How One Tweet Ruined A Career
As reported in the New York Times, Justine Sacco became an instantaneous celebrity when she sent out a Tweet prior to boarding a flight to South Africa from JFK. Social media can be both powerful and cruel. In this case, it changed Justine’s life.
The Tweet, along with one of the many photos of her, is shown below and can be found by merely entering her name in your favorite search engine. Prior to sending this tweet, she likely was invisible to the search engines.
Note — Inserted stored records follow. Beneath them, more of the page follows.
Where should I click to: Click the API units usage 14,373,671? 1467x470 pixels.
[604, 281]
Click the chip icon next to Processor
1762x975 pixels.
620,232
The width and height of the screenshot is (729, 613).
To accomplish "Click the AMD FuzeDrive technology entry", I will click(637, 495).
The Tweet was at best ill-advised, at worst inappropriate. Justine should have known better – she was a senior director of corporate communications for IAC, the huge Internet brand that owns over 150 Internet companies including Vimeo, Dictionary.com. HomeAdvisor.com and many others. And social media can be exceptionally cruel.
As she checked her phone, she did not see any responses to her Tweet as she only had 170 followers.
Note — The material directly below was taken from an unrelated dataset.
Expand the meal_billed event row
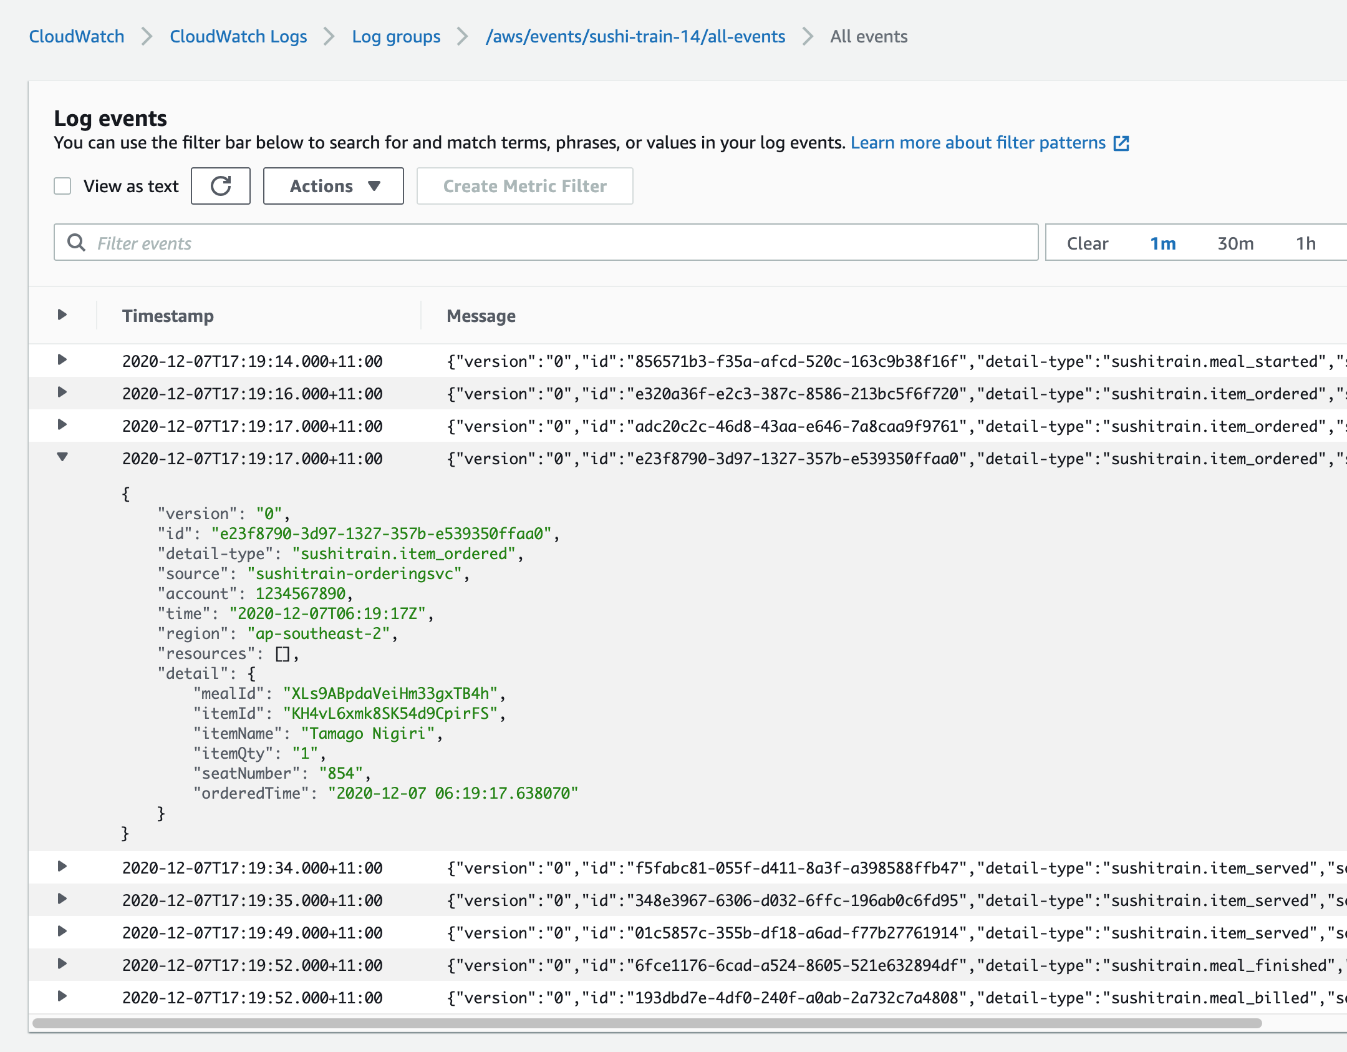 (x=62, y=996)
What she did not know is that while she slept on the 11 hour flight, her tweet had become the number one trending Tweet in the world. Someone forwarded it to Sam Biddle, editor of Valley Wag and he retweeted it to his 15,000 followers. The rest is history.
Needless to say, she lost her job and her life was turned upside down. For more details, see the New York Times story here.
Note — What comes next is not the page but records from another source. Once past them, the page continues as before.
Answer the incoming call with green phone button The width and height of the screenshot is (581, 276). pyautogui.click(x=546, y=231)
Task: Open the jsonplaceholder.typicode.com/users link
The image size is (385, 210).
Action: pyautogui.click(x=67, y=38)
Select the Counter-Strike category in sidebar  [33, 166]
Months later she told the NY Times reporter that she couldn’t even date someone because, of course, you always Google a new date.
She went to Ethiopia for a month to hide, but then returned to look for a job in New York. Sam Biddle found out about her new job and sent out another (nasty) Tweet to his followers:
“Sacco, who apparently spent the last month hiding in Ethiopia after infuriating our species with an idiotic AIDS joke, is now a ‘marketing and promotion’ director at Hot or Not.” “How perfect!” he wrote. “Two lousy has-beens, gunning for a comeback together.
One year later, on the anniversary of the event, Biddle did post an apology on Gawker.
She, not surprisingly, is not alone.
This is the power of social media and it is amazing. It can take up causes and tear down leaders. It can also make something very small (a wisecrack to Justine’s small circle of friends) extremely large (THE #1 trending tweet in the world).